17.1.07

must have picked up a handful of dust...

from my anthology of must read (a)merican poems

C.D. Wright

only the crossing counts

It's not how we leave one's life. How go off
the air. You never know do you. You think you're ready
for anything; then it happens, and you're not. You're really
not. The genesis of an ending, nothing
but a feeling, a slow movement, the dusting
of furniture with a remnant of the revenant's shirt.
Seeing the candles sink in their sockets; we turn
away, yet the music never quits. The fire kisses our face.
O phthsis, o lotharian dead eye, no longer
will you gaze on the baize of the billiard table. No more
shooting butter dishes out of the sky. Scattering light.
Between snatches of poetry and penitence you left
the brumal wood of men and women. Snow drove
the butterflies home. You must know
how it goes, known all along what to expect,
sooner or later … the faded cadence of anonymity.
•••
**Work instruction 1**
Rewrite the poem starting at "It's not how" and ending at "sky. Scattering light.", with "billiard table" replaced by "pool table".
**Work instruction 2**
In the poem, what drove the butterflies home?
•••
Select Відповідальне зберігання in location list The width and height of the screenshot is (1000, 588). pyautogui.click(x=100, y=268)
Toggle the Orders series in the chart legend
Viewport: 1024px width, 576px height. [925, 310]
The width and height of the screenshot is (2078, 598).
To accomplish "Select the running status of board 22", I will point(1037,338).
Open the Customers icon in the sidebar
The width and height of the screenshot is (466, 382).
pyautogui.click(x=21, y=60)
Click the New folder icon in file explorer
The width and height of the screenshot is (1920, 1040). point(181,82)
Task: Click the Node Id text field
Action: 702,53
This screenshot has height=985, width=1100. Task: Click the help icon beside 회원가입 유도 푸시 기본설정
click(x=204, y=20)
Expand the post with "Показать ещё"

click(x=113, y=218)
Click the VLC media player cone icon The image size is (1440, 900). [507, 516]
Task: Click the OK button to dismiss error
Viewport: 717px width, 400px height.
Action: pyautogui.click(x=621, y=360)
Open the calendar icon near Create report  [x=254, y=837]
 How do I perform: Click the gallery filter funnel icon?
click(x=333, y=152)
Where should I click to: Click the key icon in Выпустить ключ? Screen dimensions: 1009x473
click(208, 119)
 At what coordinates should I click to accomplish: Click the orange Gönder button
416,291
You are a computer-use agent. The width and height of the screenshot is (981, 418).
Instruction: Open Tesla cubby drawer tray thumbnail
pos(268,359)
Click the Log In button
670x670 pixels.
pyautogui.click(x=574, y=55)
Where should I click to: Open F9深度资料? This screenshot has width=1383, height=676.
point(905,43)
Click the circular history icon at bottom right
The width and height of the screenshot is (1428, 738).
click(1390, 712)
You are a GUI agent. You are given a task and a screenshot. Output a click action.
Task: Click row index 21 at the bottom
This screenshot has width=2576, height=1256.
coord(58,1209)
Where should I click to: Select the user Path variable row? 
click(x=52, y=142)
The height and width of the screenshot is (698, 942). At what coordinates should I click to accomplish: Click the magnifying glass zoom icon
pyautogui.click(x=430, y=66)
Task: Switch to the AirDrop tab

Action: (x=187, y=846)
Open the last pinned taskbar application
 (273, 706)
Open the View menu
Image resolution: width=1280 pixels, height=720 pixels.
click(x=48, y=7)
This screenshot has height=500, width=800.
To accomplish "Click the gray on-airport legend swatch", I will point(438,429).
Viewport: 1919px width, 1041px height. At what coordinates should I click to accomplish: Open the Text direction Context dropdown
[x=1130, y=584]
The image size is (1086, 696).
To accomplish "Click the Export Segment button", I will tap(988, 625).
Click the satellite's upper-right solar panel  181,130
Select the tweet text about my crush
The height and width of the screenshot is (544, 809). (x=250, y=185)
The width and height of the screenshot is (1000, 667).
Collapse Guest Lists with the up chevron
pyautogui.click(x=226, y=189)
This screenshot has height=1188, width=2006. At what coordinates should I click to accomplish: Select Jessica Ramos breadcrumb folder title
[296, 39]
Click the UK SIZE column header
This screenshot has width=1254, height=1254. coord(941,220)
•••
**Problem solution 1**
It's not how we leave one's life. How go off
the air. You never know do you. You think you're ready
for anything; then it happens, and you're not. You're really
not. The genesis of an ending, nothing
but a feeling, a slow movement, the dusting
of furniture with a remnant of the revenant's shirt.
Seeing the candles sink in their sockets; we turn
away, yet the music never quits. The fire kisses our face.
O phthsis, o lotharian dead eye, no longer
will you gaze on the baize of the pool table. No more
shooting butter dishes out of the sky. Scattering light.

**Problem solution 2**
Snow drove the butterflies home.